Strategies for fast implemention of feature-rich GUIs

We have developed a simple GUI, with some real-time signal visualization, buttons, forms, etc. using Windows CE 7 VS C# and .NET, and running on a Colibri T20.

It is functionally perfect but it’s been decided to migrate to a 15inch touchscreen as the main interface, replacing a 6inch TFT to improve market acceptance.

Clearly we now need a more engaging GUI, making use of attractive features such as drag&drop with one finger, two-finger zoom, etc etc

We are studying the fastest way to implement this improvement.

Solutions we are considering:

  1. New GUI implemented with Angular. Can it run on T20, IMX7 or another one of your boards?
  2. GUI implemente with html/css/jscript. Run a webbrowser engine within C# is this possible? easy?
  3. Just add nicer bitmaps to the GUI we already have and try to find C# widgets that implement some of the nice features we would like to have. But will these widgets run on the limited .NET version available on WCE? what if we switch to linux? will it be faster to develop?
  4. Your take.

Regards

Dear @Henry

At Toradex we are focused on optimizing the basic OS, we’re not the experts in GUI development. Please apologize if my answers are not as sound as you might expect.

  1. We don’t have any experience with Angular.
    Please contact them and as whether they have a version which runs in Windows Embedded Compact on an ARM platform.

  2. There are Webkit browsers, such as the Tau TechnologiesRhoBrowser. I tested it successfully on our modules.
    I am not familiar how to integrate it with C#. I would expect that the people at Tau could tell you about this.

  3. The widgets must have been written with the .NET Compact framework in mind, otherwise they will not run.
    There’s no generic statement whether developing under Linux will be faster. An engineer with mainly Linux experience will say yes, an engineer with mainly WinCE experience will say no.

  4. If switching from C# to a native C/C++ environment is an option, one solution I recommend to consider is the Qt framework. It receives increasing attention on the market.

Regards, Andy

Testing with Muscular Hydrostat and IMX7 512M (linux, firefox) done. It shows very slow.

As I understand IMX7 does not have acceleration, it is not surprising that IMX7 renders the animation as slow as a Colibri T20 when running browsers which do not use acceleration (even though T20 includes the hardware for it).

Let’s see if we can find a browser forT20 WCE7 with acceleration to report this back also.

Any suggestions on other boards to try from your catalog would be much appreciated.

@Henry,

Could you please try Colibri or Apalis T30, WEC2013 with latest 2.1 release image and let me know your feedback.
Did you try Zeta browser?

Yes, on T20 510MB the Zeta browser was very slow.

We don’t own a Colibri T30 but could purchase it if it seems it could help.

T20 has accelerated 3D graphics, but the issue is that most of Windows CE browser don’t leverage this.

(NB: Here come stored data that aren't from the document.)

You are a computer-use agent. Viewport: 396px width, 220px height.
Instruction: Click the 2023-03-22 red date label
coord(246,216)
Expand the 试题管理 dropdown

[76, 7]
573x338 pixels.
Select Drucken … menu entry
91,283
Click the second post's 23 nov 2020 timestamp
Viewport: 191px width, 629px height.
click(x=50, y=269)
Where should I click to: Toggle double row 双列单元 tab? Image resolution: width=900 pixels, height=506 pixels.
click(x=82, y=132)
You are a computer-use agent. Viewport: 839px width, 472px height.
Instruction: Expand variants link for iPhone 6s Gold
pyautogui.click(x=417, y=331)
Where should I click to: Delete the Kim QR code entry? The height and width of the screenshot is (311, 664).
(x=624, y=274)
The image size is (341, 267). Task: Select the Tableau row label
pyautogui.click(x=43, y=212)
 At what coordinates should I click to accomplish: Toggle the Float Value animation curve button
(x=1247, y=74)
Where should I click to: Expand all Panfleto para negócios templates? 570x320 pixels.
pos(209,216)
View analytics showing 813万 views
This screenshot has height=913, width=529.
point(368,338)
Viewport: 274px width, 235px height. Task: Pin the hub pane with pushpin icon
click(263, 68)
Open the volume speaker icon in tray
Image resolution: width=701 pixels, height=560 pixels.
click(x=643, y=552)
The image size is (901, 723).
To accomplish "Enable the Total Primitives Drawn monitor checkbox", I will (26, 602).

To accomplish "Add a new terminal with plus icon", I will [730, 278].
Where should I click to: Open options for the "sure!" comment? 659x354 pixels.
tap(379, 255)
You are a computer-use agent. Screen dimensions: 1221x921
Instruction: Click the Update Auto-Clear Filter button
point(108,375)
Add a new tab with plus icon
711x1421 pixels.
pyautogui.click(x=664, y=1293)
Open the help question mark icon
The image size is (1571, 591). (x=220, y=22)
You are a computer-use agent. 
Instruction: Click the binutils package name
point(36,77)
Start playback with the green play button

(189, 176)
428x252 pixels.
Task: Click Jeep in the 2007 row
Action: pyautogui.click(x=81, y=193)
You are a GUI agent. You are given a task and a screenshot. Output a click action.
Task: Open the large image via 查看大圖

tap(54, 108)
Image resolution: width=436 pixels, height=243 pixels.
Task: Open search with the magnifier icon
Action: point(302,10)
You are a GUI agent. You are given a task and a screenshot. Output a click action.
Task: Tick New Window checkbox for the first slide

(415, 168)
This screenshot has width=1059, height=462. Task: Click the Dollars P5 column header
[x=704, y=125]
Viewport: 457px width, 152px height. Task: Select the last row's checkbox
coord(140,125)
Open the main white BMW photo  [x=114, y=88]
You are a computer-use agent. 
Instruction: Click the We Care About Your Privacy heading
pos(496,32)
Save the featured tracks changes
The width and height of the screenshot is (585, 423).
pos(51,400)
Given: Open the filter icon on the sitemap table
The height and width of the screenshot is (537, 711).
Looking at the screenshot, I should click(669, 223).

If you need full support for the accelerated graphics you may need to use openGL or some UI library that leverages this. QtQuick may leverage this kind of acceleration, but you need to check with our partner KDAB about the kind of support they may provide:

Thanks for these useful comments.

Aside from the development platform to use, a different issue is which of your boards would be recommended to generate impressive graphics (2D, no need for 3D rendering) and rapid user interaction response to touch on a 15inch 1024x768 screen.

As a convenient (and entertaining) benchmarking we are using this javascript demo: Muscular Hydrostat
or any of these
http://soulwire.github.io

Our Colibri T20 with WCE 7 (using freely available WCE7 browsers) cannot really run this smoothly (it takes as much as 3 seconds for the shape to track the mouse, and only with very jerky displacement)

We plan to test it also on our IMX7 512M and will report back.

Any suggestion on which of your modules could be best suited?